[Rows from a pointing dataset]

***

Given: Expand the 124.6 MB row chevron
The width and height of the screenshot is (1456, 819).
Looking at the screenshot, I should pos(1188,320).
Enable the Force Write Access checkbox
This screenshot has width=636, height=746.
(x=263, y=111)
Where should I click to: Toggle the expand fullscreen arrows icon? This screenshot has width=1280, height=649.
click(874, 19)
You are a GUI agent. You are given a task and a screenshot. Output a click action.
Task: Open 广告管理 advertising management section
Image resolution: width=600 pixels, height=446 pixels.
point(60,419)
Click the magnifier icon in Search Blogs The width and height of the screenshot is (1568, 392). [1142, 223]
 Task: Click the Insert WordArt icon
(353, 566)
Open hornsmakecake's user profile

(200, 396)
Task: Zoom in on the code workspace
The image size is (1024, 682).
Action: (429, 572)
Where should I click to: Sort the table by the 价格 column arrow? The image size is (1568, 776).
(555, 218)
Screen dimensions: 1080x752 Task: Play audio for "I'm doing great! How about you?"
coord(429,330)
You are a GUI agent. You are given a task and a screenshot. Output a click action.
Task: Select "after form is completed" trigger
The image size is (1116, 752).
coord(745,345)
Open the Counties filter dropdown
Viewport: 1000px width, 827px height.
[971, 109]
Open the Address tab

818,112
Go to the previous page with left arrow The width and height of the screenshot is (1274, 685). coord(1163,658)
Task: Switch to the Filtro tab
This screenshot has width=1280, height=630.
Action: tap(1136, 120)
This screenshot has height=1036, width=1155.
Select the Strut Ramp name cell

***

Stated exercise —
Reproduce all of the rows above verbatim, changing nothing.

Exercise response —
Given: Expand the 124.6 MB row chevron
The width and height of the screenshot is (1456, 819).
Looking at the screenshot, I should pos(1188,320).
Enable the Force Write Access checkbox
This screenshot has width=636, height=746.
(x=263, y=111)
Where should I click to: Toggle the expand fullscreen arrows icon? This screenshot has width=1280, height=649.
click(874, 19)
You are a GUI agent. You are given a task and a screenshot. Output a click action.
Task: Open 广告管理 advertising management section
Image resolution: width=600 pixels, height=446 pixels.
point(60,419)
Click the magnifier icon in Search Blogs The width and height of the screenshot is (1568, 392). [1142, 223]
 Task: Click the Insert WordArt icon
(353, 566)
Open hornsmakecake's user profile

(200, 396)
Task: Zoom in on the code workspace
The image size is (1024, 682).
Action: (429, 572)
Where should I click to: Sort the table by the 价格 column arrow? The image size is (1568, 776).
(555, 218)
Screen dimensions: 1080x752 Task: Play audio for "I'm doing great! How about you?"
coord(429,330)
You are a GUI agent. You are given a task and a screenshot. Output a click action.
Task: Select "after form is completed" trigger
The image size is (1116, 752).
coord(745,345)
Open the Counties filter dropdown
Viewport: 1000px width, 827px height.
[971, 109]
Open the Address tab

818,112
Go to the previous page with left arrow The width and height of the screenshot is (1274, 685). coord(1163,658)
Task: Switch to the Filtro tab
This screenshot has width=1280, height=630.
Action: tap(1136, 120)
This screenshot has height=1036, width=1155.
Select the Strut Ramp name cell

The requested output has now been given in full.